• ASSIGNMENT: Where the line containing "You are a computer-use" appears, start repeating, and continue exactly through the last line below, adding nothing. Include no pictures.

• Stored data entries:
Segment Open

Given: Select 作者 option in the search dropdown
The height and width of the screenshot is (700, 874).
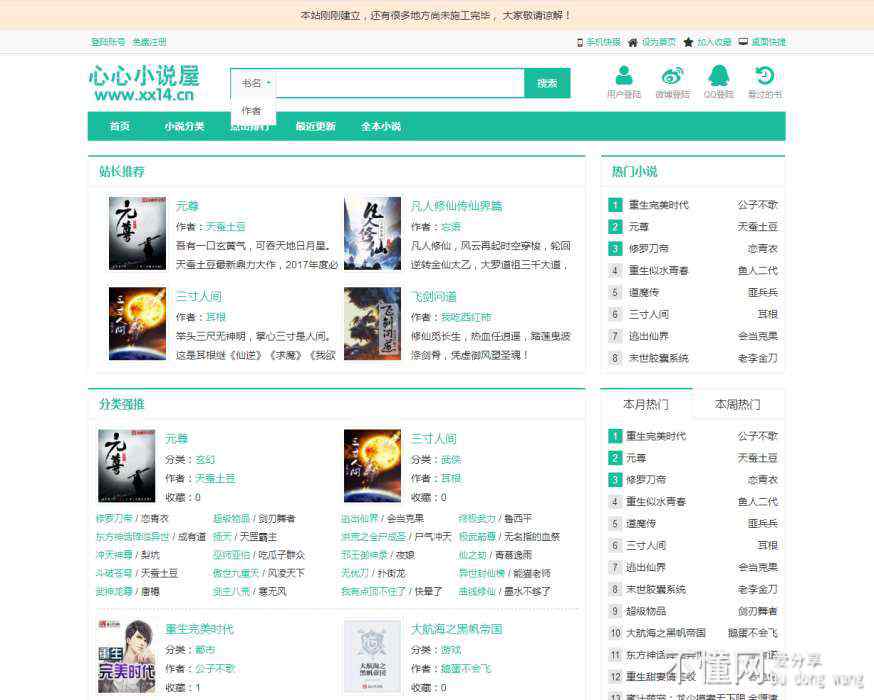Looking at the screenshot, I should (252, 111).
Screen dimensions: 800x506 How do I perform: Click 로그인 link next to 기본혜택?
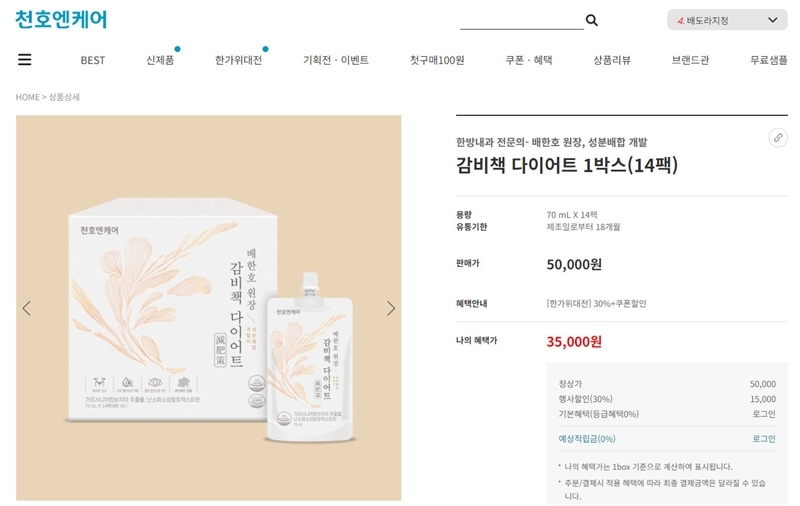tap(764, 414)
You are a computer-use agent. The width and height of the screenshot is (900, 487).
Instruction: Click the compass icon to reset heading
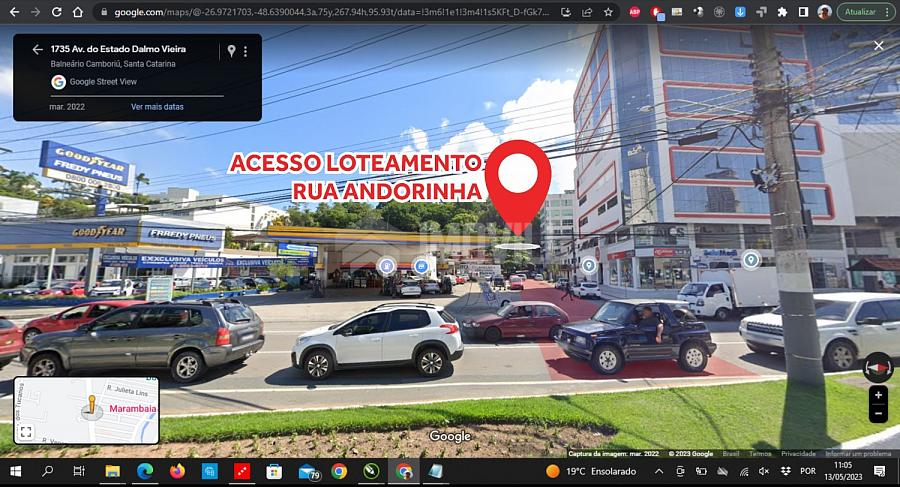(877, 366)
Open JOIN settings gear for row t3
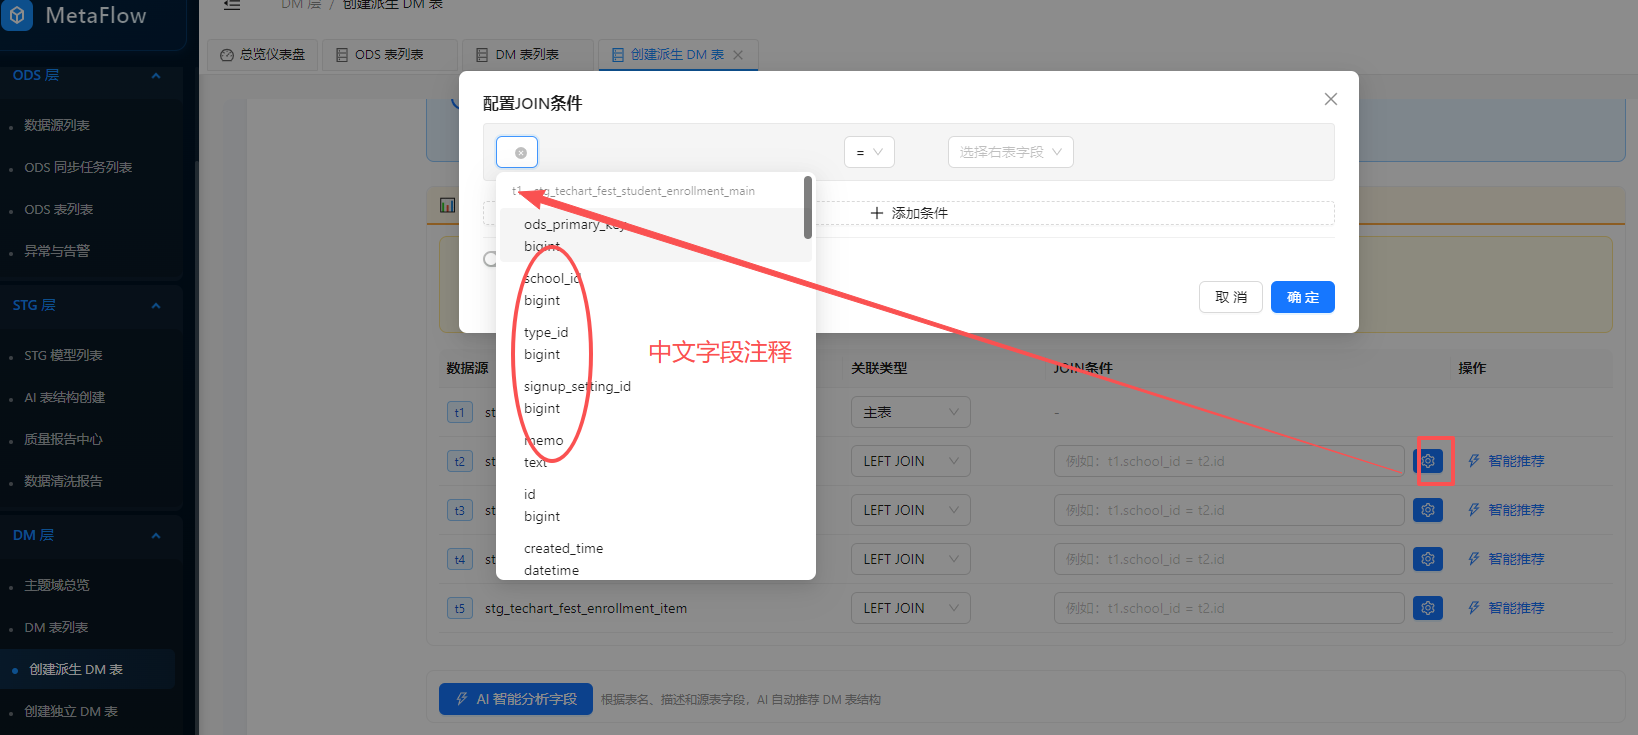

Segment Closed

• RESPONSE:
You are a computer-use agent. The width and height of the screenshot is (900, 487).
Instruction: Click the compass icon to reset heading
(877, 366)
Open JOIN settings gear for row t3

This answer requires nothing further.